Try it: Needed from the entries below: every line that holds the word "dropdown".
--- Supplied material ---
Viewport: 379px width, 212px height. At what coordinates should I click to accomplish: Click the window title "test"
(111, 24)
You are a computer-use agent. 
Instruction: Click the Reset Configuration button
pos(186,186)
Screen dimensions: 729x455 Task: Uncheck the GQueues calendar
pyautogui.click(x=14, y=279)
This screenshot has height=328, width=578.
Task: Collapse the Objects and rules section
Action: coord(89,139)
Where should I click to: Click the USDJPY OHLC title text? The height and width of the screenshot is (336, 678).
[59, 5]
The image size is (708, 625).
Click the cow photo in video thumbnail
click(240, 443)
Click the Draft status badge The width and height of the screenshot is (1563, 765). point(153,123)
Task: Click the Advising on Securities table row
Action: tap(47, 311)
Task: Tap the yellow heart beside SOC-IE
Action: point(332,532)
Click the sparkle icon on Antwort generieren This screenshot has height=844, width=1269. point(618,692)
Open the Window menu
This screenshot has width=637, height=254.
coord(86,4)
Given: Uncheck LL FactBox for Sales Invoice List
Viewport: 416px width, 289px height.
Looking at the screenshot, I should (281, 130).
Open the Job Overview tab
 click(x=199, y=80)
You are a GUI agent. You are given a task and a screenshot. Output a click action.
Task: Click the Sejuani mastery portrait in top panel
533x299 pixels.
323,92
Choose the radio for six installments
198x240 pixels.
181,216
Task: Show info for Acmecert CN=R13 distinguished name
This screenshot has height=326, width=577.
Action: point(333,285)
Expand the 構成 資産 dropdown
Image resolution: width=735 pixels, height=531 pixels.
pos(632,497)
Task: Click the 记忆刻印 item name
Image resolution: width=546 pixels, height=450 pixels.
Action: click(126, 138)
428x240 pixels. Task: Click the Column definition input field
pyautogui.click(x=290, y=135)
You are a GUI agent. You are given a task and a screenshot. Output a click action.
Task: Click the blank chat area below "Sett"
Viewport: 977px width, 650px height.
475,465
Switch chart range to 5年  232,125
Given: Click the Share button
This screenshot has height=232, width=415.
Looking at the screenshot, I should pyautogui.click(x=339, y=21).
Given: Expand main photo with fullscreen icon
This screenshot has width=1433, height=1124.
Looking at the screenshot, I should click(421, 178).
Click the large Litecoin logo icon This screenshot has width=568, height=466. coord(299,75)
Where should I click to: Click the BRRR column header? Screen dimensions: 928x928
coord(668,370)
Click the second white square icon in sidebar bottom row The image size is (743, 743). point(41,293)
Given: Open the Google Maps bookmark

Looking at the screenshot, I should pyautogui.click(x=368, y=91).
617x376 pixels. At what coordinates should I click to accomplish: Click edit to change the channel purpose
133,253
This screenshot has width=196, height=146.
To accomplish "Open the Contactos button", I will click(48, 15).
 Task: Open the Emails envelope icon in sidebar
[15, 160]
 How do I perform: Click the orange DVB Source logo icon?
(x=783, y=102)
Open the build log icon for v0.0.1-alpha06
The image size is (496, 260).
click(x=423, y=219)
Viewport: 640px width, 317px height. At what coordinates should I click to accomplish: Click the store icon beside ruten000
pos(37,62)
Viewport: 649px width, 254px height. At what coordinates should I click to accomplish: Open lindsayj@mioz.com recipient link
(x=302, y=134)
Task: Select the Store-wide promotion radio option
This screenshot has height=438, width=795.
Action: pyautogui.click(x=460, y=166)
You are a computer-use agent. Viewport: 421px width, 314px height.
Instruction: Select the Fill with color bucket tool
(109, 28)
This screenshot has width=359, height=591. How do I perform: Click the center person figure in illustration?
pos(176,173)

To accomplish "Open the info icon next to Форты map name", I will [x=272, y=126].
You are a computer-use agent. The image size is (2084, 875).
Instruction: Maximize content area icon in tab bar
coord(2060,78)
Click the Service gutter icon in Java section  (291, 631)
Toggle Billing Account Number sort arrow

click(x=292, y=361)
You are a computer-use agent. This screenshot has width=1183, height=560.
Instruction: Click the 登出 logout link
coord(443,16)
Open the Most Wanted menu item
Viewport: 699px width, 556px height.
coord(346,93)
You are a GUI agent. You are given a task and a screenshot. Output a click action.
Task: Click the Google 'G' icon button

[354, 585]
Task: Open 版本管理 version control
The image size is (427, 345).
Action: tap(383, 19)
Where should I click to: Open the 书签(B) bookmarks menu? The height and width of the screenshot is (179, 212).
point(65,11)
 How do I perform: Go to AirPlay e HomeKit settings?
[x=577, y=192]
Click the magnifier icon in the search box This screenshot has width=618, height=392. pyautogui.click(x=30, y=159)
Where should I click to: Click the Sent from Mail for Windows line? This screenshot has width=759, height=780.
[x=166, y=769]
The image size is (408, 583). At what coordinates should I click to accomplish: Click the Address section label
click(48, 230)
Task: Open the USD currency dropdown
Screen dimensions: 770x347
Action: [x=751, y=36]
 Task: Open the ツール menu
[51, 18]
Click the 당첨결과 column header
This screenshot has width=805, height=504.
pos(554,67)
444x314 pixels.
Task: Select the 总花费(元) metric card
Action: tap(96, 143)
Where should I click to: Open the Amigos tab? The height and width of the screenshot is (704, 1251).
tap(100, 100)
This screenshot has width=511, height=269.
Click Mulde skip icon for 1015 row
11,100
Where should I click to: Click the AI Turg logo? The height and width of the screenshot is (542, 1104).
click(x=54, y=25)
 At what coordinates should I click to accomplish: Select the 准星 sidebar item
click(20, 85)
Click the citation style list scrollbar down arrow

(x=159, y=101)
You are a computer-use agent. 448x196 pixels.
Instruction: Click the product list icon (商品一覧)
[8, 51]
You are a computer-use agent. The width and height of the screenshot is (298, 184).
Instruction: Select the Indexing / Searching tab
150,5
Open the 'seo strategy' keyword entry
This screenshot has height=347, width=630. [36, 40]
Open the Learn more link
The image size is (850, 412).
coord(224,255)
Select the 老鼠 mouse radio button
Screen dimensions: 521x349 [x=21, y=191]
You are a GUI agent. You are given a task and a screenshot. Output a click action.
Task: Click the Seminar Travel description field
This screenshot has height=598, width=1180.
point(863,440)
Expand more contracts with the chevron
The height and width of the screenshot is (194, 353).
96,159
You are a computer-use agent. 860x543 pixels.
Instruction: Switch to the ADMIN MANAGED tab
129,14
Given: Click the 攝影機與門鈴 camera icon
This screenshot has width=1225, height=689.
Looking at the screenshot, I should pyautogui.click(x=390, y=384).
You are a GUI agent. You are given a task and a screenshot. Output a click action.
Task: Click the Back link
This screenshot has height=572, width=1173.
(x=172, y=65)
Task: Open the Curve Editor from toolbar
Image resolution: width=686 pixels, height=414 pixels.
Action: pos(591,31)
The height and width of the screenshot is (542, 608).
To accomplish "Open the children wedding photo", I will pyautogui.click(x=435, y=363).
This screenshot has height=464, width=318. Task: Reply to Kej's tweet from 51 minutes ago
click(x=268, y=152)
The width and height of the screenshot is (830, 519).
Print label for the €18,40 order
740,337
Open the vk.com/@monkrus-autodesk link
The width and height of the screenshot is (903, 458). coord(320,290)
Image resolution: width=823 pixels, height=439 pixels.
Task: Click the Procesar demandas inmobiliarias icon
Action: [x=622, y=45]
---
Response to the task:
Expand the 構成 資産 dropdown
Task: Open the USD currency dropdown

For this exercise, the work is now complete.